When I first started working with scenarios, most were extremely complicated and sought to simulate the real world as closely as possible. They took days to compute, weeks to decipher and there was virtually no chance that the public could absorb them quickly. Despite efforts to synthesize the main messages in each scenario, they were still far to complex and multi-faceted to engage all but the most dedicated participant. We used a mainframe computer that required its own air-conditioned room and produced a stack of printouts several feet high. In one project, we worked for 2 years creating a single scenario and wrote a book about it called, “Life in 2030.” Ideally this scenario would have been compared with a few other alternatives but frankly we were exhausted after creating just one. And we weren’t the only ones. The Global Scenarios Group, for example, was also creating elaborate scenarios of the future of the world. Who can forget, “Fortress World?”

The GIS Era (1998 – 2007)

As personal computers became more readily available and GIS software grew in popularity with planning agencies, scenarios became suddenly more visual, though pixilated. Maps of alternatives along with graphs of indicators became the go-to way of presenting scenarios. Here are a few scenarios we created for a newspaper section for Vancouver, Canada.


These scenarios are better than those of the early days. They at least showed visually what it might look like and could be explained to the general public, though I’m not sure how many people took the time to read the rather long article. So, in terms of usefulness for public engagement, scenarios had come a long way but they required more effort to understand than the average citizen was willing to put in.
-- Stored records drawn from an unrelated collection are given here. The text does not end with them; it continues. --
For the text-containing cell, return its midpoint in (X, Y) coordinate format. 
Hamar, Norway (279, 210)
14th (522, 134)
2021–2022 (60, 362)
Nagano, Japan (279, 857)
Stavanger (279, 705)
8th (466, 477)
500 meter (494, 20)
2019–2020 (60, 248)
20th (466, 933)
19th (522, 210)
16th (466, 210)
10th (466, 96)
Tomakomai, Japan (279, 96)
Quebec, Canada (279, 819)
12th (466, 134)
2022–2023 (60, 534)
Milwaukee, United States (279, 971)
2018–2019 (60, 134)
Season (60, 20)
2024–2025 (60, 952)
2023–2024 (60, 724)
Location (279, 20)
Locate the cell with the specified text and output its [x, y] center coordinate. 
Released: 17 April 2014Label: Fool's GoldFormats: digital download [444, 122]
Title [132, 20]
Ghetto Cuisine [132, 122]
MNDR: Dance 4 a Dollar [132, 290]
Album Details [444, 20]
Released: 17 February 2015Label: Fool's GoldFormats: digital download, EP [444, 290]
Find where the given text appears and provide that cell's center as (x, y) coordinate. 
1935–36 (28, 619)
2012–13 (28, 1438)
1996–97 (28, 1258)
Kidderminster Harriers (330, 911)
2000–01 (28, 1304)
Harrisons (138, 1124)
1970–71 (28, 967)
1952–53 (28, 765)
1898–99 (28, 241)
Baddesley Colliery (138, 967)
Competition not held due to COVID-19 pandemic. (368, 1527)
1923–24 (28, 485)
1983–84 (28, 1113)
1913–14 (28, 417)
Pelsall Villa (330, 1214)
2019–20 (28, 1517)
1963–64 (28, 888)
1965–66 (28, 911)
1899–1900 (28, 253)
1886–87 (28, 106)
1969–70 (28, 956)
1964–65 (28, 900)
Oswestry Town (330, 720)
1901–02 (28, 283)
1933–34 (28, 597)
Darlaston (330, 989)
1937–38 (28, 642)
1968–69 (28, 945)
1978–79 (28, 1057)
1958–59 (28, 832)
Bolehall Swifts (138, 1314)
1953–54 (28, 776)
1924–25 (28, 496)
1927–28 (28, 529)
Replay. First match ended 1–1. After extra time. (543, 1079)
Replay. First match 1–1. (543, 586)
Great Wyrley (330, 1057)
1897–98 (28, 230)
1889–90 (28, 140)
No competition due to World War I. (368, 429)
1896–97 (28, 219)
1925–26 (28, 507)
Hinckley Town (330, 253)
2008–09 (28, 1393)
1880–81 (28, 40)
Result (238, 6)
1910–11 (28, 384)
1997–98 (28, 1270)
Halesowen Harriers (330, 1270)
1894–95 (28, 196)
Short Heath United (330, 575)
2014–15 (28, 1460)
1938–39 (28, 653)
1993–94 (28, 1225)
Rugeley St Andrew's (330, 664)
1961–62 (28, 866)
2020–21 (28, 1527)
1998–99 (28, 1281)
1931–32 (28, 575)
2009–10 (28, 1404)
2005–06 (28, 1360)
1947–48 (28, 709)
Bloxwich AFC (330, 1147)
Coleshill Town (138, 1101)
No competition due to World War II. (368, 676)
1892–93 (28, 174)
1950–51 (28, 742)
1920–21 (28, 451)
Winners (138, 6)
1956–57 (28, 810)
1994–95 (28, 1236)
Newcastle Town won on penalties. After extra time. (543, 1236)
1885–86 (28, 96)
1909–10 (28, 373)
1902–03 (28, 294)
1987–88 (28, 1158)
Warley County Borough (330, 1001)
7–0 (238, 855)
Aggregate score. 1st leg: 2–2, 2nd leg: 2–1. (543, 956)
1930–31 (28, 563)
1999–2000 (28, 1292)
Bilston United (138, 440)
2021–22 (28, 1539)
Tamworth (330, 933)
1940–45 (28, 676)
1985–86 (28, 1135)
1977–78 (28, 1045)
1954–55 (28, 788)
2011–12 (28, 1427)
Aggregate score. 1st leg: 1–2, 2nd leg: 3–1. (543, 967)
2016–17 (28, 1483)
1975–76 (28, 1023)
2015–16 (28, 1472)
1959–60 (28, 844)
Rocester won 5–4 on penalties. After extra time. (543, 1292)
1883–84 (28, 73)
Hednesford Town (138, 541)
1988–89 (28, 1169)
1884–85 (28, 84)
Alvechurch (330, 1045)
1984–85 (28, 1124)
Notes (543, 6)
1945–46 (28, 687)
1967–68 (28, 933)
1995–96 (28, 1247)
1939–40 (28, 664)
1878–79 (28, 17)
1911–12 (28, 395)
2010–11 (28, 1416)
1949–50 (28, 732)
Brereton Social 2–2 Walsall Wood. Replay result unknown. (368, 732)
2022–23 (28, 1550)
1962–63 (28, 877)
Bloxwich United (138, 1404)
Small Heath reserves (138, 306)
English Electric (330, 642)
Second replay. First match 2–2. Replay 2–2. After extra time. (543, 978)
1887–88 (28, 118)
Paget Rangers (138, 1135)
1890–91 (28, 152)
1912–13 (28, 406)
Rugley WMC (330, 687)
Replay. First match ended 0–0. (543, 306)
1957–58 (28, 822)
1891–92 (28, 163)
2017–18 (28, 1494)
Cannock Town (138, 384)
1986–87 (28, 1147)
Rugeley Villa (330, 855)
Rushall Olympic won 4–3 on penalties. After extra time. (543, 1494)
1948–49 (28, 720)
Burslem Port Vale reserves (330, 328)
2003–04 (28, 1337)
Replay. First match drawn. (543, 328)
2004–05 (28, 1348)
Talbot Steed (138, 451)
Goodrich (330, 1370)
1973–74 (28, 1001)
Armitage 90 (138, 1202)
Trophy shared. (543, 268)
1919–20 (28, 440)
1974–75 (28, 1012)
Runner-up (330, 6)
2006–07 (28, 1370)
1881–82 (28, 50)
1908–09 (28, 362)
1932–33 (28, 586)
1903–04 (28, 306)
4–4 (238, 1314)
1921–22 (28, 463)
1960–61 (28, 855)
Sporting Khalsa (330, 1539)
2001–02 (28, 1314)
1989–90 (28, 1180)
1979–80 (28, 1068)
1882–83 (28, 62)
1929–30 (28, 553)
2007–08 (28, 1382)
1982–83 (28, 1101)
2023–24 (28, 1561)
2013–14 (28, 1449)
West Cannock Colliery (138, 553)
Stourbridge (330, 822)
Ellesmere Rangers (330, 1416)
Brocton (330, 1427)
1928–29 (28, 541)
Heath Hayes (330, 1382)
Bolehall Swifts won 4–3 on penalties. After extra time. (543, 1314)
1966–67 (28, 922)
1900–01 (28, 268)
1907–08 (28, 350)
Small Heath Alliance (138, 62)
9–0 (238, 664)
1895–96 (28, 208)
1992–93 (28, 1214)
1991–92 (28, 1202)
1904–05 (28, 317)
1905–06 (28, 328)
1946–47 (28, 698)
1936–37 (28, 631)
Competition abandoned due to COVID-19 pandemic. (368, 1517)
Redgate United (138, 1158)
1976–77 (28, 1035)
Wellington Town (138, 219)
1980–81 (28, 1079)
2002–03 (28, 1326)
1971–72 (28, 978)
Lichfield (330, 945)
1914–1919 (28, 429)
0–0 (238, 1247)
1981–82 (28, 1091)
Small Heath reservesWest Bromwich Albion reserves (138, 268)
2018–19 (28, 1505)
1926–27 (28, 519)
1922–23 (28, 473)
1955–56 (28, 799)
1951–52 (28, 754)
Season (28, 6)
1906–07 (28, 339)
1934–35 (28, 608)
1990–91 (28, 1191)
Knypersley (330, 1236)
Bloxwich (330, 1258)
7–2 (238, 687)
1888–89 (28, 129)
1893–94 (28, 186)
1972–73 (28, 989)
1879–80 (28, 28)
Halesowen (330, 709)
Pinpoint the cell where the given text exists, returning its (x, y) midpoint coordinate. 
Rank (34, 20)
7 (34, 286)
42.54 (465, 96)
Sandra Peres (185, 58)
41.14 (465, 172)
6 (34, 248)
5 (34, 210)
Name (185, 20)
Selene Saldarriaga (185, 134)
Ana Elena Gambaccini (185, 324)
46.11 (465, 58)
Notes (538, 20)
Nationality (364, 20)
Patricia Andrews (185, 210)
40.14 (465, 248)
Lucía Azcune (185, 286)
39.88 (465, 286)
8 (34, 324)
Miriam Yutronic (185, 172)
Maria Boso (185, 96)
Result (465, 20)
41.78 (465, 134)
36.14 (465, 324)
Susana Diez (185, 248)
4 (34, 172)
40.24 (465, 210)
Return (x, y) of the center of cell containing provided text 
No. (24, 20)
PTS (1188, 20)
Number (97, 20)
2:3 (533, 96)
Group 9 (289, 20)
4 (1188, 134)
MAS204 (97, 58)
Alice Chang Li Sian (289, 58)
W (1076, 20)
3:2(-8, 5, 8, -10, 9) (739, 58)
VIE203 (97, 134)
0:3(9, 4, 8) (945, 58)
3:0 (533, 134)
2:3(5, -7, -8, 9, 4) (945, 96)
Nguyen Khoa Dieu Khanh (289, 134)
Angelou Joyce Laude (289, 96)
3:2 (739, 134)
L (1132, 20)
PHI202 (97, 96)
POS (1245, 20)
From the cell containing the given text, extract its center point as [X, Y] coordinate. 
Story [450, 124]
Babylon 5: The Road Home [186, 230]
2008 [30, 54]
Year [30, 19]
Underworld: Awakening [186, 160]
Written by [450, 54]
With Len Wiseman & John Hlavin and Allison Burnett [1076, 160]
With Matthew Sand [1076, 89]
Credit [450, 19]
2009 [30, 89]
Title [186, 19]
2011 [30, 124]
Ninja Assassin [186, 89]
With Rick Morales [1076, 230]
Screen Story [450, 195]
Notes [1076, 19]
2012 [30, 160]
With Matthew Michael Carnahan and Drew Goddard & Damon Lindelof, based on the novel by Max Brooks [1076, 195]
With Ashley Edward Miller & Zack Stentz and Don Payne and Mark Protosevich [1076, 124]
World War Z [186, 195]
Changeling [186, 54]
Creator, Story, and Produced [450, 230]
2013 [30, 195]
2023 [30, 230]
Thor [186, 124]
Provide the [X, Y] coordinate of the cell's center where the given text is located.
The iPhone Era (2008 – 2017)

Something profound started happening in the late 00’s. The focus turned to simplicity and brevity. Life sped up, computing became more ubiquitous, and there was no time for reading. For technology, if instructions we’re needed, forget it. Instant gratification, rounded corners, colors everywhere, simplicity – the iPhone nailed it all. People’s expectations for everything shifted – and for planners wishing to engage the public – they needed to change too. And some did.

We are starting to see more and more of these kind of scenarios used for public engagement and it’s easy to see why. When dealing with such short attention spans, it’s really our only hope. If the goal is informed input from a broad demographic, we have to pack a lot of learning into a tight timeframe. If a picture is worth a thousand words, looking at this scenario must be like reading 200 tweets in 30 seconds!

I’m encouraged that the scenario planning industry is making good progress. What does the next era for scenarios look like? I’ve never been more optimistic about the marriage of scenario planning and public engagement.